EXERCISE TASKS:
1. Answer these questions using the article on council cuts in North Somerset:
(a) Which services could be lost unless volunteers take over running them?
(b) Which union does Helen Thornton belong to?
(c) Which UK cities did Donald Davies compare current services with?
2. Carry on the article on council cuts in North Somerset, picking up right after its last sentence.

Last week the Mercury revealed how libraries, youth centres and bus services could be lost unless volunteers take over running them.

Council leader Nigel Ashton labelled the slashing of budgets as the ‘most severe financial challenge the council has ever faced’.

But the alliance called on people to show their dissatisfaction against the cuts claiming that the mantra of ‘we are in it together’ did not stack up.

Helen Thornton, of public sector workers’ union Unison, said worse is to come and questioned the long-term vision for the council.

She said: “The council will tell us they have no option that they have to (make cuts) because centralGovernment, which is true to some extent, but this is a council which has misspent a lot of money.

“If the people of North Somerset and Britain do not stand up to defend public services then the outlook for every single one of us is bleak. We have to act now before it’s too late.”

The decision to cut bus subsidies was also labelled as short-sighted, after lengthy campaigns instructing commuters to use public transport rather than a car.

Pill councillor Donald Davies said the current services were poor compared to other UK cities such as Manchester and London. He said, even before the cuts, trains and buses were regularly overcrowded and infrequent.

ROWS:

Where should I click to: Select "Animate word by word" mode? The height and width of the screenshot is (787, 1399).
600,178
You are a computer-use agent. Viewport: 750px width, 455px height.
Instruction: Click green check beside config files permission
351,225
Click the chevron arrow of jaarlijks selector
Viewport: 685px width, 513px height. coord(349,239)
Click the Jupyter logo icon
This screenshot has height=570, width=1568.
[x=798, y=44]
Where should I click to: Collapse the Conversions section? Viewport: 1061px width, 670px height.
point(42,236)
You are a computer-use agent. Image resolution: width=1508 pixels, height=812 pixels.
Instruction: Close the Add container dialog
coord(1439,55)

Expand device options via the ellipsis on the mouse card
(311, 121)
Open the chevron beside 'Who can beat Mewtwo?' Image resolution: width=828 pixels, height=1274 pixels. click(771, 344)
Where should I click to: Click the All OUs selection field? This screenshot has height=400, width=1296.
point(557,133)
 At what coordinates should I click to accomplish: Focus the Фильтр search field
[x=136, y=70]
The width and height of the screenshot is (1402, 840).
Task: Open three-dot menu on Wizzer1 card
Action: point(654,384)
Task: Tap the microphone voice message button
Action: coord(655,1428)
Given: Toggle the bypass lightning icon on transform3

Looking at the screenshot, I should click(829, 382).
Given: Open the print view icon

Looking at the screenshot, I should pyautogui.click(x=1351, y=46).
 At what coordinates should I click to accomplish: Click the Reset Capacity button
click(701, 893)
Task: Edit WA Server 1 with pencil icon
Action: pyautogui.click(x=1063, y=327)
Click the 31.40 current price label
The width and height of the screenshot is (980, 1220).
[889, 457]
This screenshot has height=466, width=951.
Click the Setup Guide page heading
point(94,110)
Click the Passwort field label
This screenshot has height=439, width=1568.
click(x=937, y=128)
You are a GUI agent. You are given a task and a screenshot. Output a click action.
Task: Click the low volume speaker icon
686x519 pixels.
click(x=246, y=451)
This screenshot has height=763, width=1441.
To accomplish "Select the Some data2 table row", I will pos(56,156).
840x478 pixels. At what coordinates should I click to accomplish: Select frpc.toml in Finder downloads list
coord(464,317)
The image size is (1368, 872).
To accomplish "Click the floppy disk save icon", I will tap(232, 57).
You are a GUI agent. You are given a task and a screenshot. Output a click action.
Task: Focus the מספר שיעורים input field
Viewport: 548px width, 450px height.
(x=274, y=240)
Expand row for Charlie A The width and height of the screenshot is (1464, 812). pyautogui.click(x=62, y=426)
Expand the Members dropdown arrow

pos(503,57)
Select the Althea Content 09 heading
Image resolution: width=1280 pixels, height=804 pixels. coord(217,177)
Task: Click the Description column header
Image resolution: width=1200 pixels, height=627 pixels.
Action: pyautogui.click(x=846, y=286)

RESPONSES FOR EACH TASK:
1.
(a) Libraries, youth centres and bus services.
(b) Unison, the public sector workers' union.
(c) Manchester and London.

2.
And changes to public sector pensions were heavily criticised with a spokesman from the National Pensioners Convention warning that the state pension would soon not be sufficient to keep the elderly above the poverty line.

Ms Thornton said: “The people of Britain, including those living in North Somerset, have not yet woken up to the dangers posed by the Tory-led government’s plans for Britain, which amount to a complete dismantling of the welfare state.

“We believe that the cuts are unfair because they hit the poorest and most vulnerable the hardest and unnecessary because there is an alternative to cutting the deficit - taxing the banks and other financial institutions that caused the economic crisis.”

She said that a vote would be taken with regards strike action if the Government continued with plans to change public sector pensions. Any potential strike would take place on November 30.